Saipem: nuove commesse da 500 milioni $ aumentano visibilità backlog su fatturato 2018

IL FATTO
Saipem si è aggiudicata nuovi contratti per un valore complessivo di 500 milioni di dollari (pari a circa 459 milioni di euro). 

Nel dettaglio, un nuovo contratto EPCI riguarda il pacchetto Surf del campo Liza (sito situato a circa 120 miglia al largo delle coste della Guyana, ad una profondità di 1800 metri), progetto operato da Esso Exploration e Production Guyana Limited (controllata da ExxonMobil). Il campo sottomarino Liza ha una capacità potenziale stimata di oltre un miliardo di barili di olio equivalente. 

Gli altri accordi riguardano invece contratti e variazioni dello scopo del lavoro di contratti già in corso di esecuzione nelle aree del Mare del Nord e del West Africa. Saipem impiegherà per i lavori, che avranno inizio nel 2019, mezzi tecnologicamente avanzati quali il FDS2 e il Normand Maximus.

CONSEGNE:
A) Stabilisci se ciascuna affermazione concorda con il testo sulle commesse Saipem, rispondendo sì o no e citando testualmente le parole decisive: (i) i nuovi contratti valgono complessivamente 500 milioni di dollari; (ii) il campo Liza si trova a una profondità di 1200 metri; (iii) i lavori cominceranno nel 2018.
B) Trascrivi dal testo sulle commesse Saipem il passo compreso tra "Gli altri accordi" e "il Normand Maximus.", estremi inclusi.
I dati costituiscono materiale a sé stante, indipendente dal testo sulle commesse Saipem.

DATI ESTRATTI:
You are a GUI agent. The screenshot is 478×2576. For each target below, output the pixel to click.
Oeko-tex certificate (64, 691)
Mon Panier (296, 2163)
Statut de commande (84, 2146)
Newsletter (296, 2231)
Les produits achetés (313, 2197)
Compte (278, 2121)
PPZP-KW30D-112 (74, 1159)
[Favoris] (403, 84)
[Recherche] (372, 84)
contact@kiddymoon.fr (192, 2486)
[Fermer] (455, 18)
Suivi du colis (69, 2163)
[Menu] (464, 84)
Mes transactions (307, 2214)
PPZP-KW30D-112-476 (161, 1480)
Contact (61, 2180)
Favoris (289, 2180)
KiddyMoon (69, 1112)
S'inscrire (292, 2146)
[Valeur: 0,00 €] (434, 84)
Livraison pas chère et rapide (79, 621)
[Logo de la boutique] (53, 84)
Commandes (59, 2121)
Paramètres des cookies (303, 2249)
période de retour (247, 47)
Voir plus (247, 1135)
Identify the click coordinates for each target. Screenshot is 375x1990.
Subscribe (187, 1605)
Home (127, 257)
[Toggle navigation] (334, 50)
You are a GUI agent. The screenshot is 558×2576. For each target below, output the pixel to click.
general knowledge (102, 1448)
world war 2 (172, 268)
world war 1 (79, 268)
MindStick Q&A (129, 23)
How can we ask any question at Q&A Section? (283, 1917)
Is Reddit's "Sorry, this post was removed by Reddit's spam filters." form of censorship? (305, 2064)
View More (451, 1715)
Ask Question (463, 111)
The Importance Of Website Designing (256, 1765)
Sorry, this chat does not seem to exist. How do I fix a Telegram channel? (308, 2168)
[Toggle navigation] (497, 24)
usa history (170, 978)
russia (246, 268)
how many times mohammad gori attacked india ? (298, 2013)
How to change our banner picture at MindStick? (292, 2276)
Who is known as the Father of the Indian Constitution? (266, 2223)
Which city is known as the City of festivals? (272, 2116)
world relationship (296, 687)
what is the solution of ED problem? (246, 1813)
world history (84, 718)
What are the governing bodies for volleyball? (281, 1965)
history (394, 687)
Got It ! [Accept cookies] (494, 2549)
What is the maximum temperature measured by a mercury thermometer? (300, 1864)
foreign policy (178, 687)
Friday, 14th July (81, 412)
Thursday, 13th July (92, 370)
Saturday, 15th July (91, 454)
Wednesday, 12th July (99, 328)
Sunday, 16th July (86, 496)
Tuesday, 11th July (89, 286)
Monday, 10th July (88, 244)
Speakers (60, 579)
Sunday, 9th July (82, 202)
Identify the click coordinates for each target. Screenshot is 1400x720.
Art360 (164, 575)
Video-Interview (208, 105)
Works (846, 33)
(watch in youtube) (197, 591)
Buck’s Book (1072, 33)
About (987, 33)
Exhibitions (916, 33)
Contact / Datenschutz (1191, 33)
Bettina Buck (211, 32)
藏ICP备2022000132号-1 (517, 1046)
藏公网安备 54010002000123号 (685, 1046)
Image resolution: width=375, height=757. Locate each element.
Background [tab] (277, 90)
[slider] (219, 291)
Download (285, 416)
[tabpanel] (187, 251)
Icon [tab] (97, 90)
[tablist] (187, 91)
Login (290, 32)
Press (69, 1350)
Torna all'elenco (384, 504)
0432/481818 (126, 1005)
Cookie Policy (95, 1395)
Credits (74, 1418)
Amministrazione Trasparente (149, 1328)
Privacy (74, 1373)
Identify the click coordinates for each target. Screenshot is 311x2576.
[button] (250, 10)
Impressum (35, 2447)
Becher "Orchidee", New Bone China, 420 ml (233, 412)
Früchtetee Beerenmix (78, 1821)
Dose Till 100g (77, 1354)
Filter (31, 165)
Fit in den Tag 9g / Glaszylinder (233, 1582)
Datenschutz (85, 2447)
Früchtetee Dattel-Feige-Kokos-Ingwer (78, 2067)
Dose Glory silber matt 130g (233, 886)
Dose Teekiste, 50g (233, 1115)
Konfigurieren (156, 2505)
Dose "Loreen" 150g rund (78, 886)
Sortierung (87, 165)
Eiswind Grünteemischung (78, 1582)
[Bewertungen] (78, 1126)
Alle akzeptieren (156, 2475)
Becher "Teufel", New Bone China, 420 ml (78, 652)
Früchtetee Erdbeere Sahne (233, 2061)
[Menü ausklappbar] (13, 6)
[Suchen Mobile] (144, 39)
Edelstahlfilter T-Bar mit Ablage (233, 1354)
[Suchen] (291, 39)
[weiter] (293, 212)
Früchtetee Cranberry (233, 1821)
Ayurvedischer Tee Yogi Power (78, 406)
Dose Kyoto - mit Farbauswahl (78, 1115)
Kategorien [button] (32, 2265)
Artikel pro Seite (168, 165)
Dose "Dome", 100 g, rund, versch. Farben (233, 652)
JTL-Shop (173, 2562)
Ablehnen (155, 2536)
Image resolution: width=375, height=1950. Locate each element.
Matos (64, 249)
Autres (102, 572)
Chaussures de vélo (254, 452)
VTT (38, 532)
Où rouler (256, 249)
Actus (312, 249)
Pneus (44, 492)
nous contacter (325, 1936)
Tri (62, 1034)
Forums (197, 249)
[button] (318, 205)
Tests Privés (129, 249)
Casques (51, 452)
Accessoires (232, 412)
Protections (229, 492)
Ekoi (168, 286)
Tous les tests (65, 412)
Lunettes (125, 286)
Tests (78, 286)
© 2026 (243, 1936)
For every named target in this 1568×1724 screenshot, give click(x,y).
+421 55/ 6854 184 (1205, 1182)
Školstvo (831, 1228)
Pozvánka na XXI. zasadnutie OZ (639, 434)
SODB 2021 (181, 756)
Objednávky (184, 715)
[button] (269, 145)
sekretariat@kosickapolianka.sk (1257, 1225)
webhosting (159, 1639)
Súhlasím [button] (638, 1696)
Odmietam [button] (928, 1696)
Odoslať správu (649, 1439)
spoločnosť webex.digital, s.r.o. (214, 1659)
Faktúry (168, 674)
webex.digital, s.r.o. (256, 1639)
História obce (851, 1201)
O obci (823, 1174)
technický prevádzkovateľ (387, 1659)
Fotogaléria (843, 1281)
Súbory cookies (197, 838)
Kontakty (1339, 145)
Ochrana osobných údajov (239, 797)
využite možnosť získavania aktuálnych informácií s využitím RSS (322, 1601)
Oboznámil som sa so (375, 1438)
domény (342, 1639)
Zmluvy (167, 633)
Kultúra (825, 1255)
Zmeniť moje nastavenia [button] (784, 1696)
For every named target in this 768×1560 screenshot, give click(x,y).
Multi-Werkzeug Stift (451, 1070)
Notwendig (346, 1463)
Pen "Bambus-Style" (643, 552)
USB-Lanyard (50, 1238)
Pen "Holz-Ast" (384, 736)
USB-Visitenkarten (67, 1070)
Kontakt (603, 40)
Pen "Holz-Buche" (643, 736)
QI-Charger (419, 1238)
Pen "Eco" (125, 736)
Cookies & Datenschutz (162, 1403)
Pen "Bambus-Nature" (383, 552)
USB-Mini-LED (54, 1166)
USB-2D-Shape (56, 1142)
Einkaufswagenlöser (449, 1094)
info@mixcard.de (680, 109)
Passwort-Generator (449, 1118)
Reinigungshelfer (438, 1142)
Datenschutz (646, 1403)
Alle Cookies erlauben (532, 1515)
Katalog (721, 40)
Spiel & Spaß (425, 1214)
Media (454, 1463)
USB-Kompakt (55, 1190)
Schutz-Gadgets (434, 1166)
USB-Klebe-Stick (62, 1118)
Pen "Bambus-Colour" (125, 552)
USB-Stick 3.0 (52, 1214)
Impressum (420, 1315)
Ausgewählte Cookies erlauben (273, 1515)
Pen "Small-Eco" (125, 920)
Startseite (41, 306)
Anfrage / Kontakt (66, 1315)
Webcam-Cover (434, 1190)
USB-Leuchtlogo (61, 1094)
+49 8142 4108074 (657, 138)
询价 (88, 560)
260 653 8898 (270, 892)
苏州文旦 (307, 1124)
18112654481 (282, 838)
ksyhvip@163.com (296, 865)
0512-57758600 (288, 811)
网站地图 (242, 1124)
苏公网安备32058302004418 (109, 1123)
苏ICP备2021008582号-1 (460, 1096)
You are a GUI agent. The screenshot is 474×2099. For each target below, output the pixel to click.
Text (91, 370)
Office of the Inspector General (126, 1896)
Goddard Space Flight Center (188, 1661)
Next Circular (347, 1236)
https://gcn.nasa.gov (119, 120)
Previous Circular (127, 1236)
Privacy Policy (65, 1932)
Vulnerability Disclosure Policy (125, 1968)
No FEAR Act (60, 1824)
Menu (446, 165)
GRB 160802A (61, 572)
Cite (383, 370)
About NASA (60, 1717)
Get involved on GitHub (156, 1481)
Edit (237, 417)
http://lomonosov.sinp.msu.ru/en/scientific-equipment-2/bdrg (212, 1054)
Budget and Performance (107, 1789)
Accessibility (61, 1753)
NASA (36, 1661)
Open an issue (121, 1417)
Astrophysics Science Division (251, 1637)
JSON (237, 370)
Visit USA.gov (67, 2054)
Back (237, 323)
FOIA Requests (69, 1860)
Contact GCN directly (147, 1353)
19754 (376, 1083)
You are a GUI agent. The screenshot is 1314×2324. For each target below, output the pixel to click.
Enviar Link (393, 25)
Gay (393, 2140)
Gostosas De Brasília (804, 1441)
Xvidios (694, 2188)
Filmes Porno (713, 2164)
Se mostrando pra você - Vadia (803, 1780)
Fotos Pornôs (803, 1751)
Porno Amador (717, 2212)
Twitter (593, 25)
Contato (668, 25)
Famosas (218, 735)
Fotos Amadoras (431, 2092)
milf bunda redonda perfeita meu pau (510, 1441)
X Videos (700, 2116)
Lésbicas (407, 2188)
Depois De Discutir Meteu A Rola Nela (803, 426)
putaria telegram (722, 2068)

SOLUZIONI:
A)
(i) Sì: «per un valore complessivo di 500 milioni di dollari».
(ii) No: «ad una profondità di 1800 metri».
(iii) No: «che avranno inizio nel 2019».

B)
Gli altri accordi riguardano invece contratti e variazioni dello scopo del lavoro di contratti già in corso di esecuzione nelle aree del Mare del Nord e del West Africa. Saipem impiegherà per i lavori, che avranno inizio nel 2019, mezzi tecnologicamente avanzati quali il FDS2 e il Normand Maximus.